INFORMATION SHOWN -
▬▬▬▬▬▬▬▬▬▬
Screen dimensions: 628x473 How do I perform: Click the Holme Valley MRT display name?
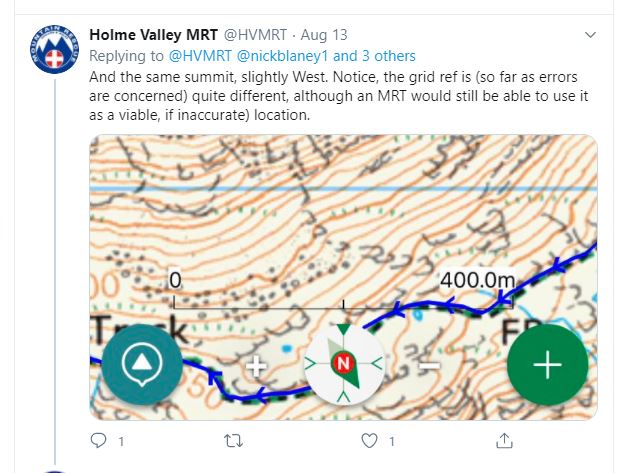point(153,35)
▬▬▬▬▬▬▬▬▬▬
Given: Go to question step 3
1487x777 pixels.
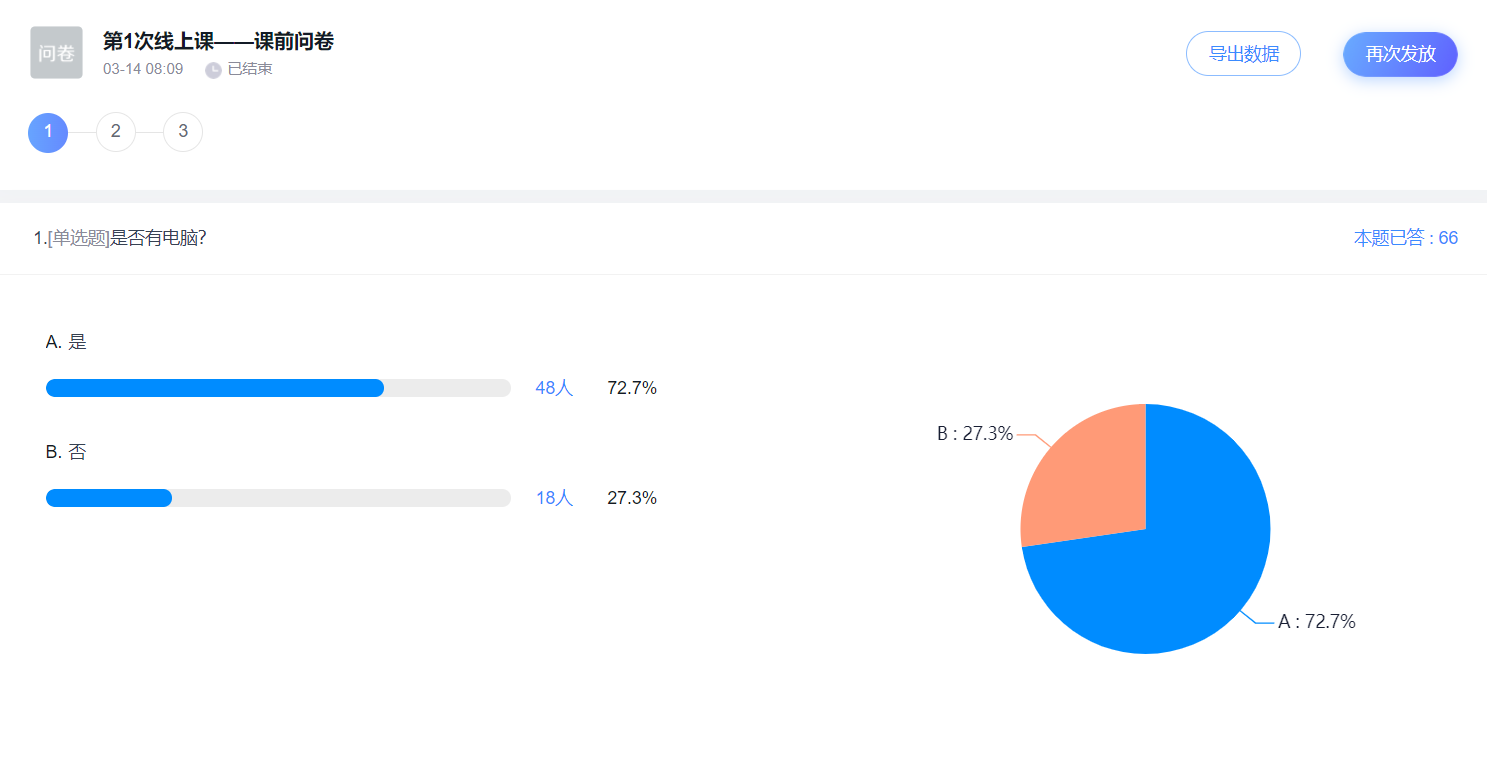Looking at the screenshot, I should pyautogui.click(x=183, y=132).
▬▬▬▬▬▬▬▬▬▬
Copy the lines from the line with "Screen dimensions: 628x473" to the line with "point(153,35)", switching "display name" to "profile name" and keeping everything else the same. Leave the pictures out.

Screen dimensions: 628x473 How do I perform: Click the Holme Valley MRT profile name?
point(153,35)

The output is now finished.